Giorgio Parisi promuove con riserva l’IA: «È molto migliorata ma non può inventare il futuro»
Il giudizio del Nobel per la Fisica tra allucinazione e meraviglia: «L’intelligenza artificiale è stata addestrata come un pappagallo stocastico, sta diventando un pappagallo che qualcosa capisce. Ma l’algoritmo non basta per immaginare il domani»
L’intelligenza artificiale sta facendo passi da gigante, ma non può sostituire l’immaginazione umana. A dirlo è Giorgio Parisi, premio Nobel per la Fisica nel 2021, in una riflessione che unisce lucidità scientifica e consapevolezza filosofica. Intervistato dal Corriere della Sera, Parisi traccia una linea netta tra le straordinarie capacità delle macchine e il cuore ancora insostituibile dell’intuizione umana.
«L’IA è molto migliorata – ammette Parisi – ma non può inventare il futuro». Per lo scienziato italiano, l’intelligenza artificiale funziona come un grande motore di rielaborazione, un archivio sterminato capace di ricombinare tutto ciò che l’umanità ha scritto e prodotto finora. «È stata addestrata come un pappagallo stocastico – spiega – ma sta diventando un pappagallo che qualcosa capisce».
L’IA può affascinare e ingannare ma non sa dove sta andando
Un’immagine forte, provocatoria, ma che fotografa con efficacia la natura attuale degli algoritmi generativi: imitatori sofisticati, capaci di produrre testi, immagini, musica e persino codice, ma ancora privi di una reale comprensione del mondo e di una visione autonoma del futuro.
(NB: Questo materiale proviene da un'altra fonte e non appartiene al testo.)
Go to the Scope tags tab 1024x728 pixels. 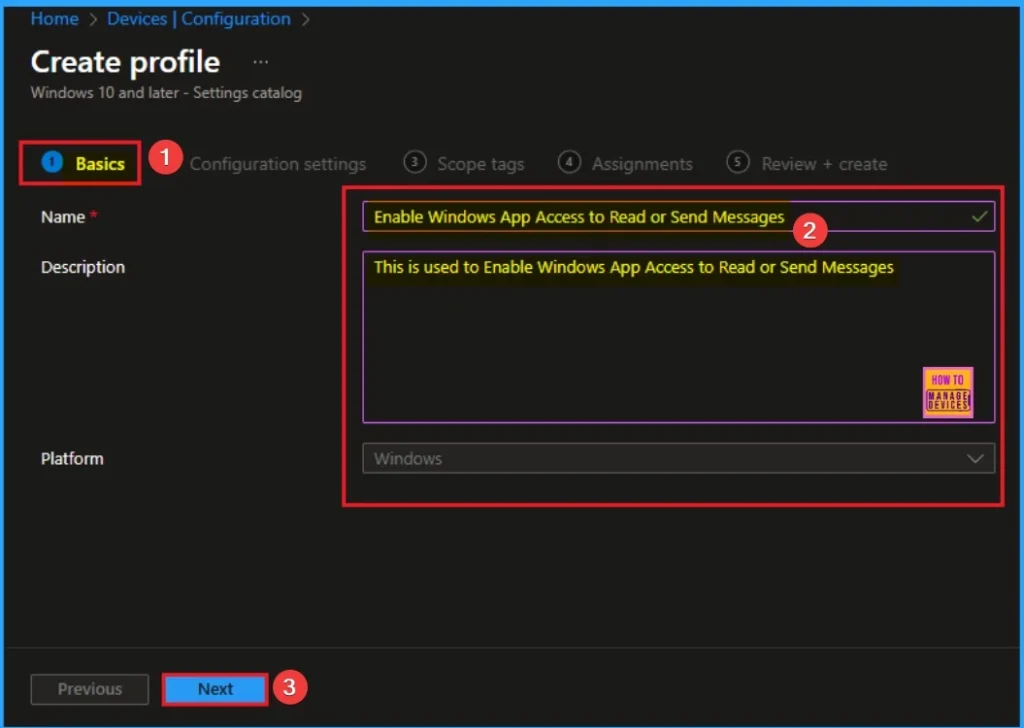[480, 164]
Parisi riconosce che anche la creatività umana è, in parte, un’opera di ricombinazione: «Mettiamo insieme tutto ciò che abbiamo letto, imparato, sentito, provato e vissuto, e da lì generiamo idee». Ma c’è un elemento che distingue l’invenzione umana da quella algoritmica: l’orientamento verso un’idea di mondo, la volontà di costruire un senso, un progetto.
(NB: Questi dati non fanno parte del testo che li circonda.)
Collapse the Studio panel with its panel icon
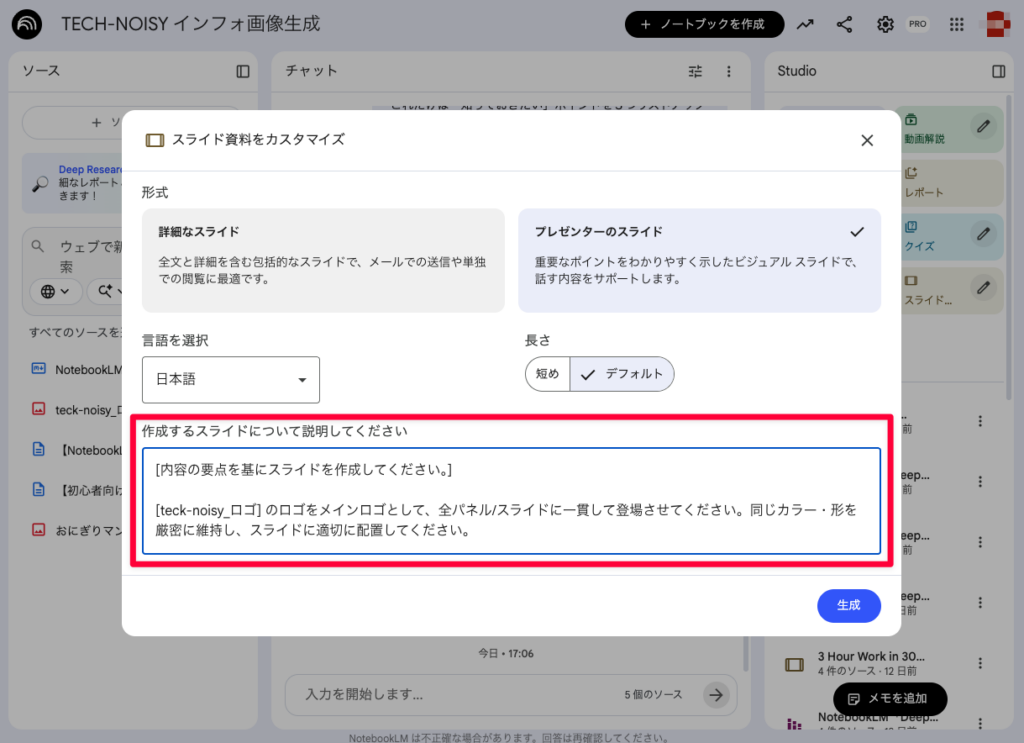The height and width of the screenshot is (743, 1024). tap(997, 72)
«Il futuro non si crea tirando a indovinare – afferma – ma cercando di combinare l’esperienza con un’idea di mondo. Che i chatbot non hanno».
Secondo Parisi, dunque, il limite dell’intelligenza artificiale non è solo tecnico ma esistenziale: manca di contesto, di coscienza, di una collocazione in un tempo storico e in un orizzonte etico. L’IA può sorprendere, affascinare, perfino ingannare. Ma non sa dove sta andando. E soprattutto, non sa perché.
Giorgio Parisi e l’IA tra allucinazioni e meraviglia
Questa consapevolezza non è però un rifiuto della tecnologia. Parisi si muove tra ammirazione e cautela, riconoscendo i traguardi raggiunti ma anche le insidie che si nascondono dietro un uso acritico di questi strumenti. «Ci sono allucinazioni, ma anche meraviglia» dice, evocando sia gli errori che i lampi di genio delle macchine.
In un’epoca in cui l’intelligenza artificiale viene sempre più spesso proposta come oracolo e guida, Parisi ci invita a recuperare il senso del limite. Un limite non come barriera invalicabile, ma come punto di partenza per un uso consapevole e responsabile della tecnologia. In fondo, suggerisce il fisico, è proprio la nostra imperfezione – e la nostra capacità di dare senso a ciò che è incerto – che ci rende insostituibilmente umani.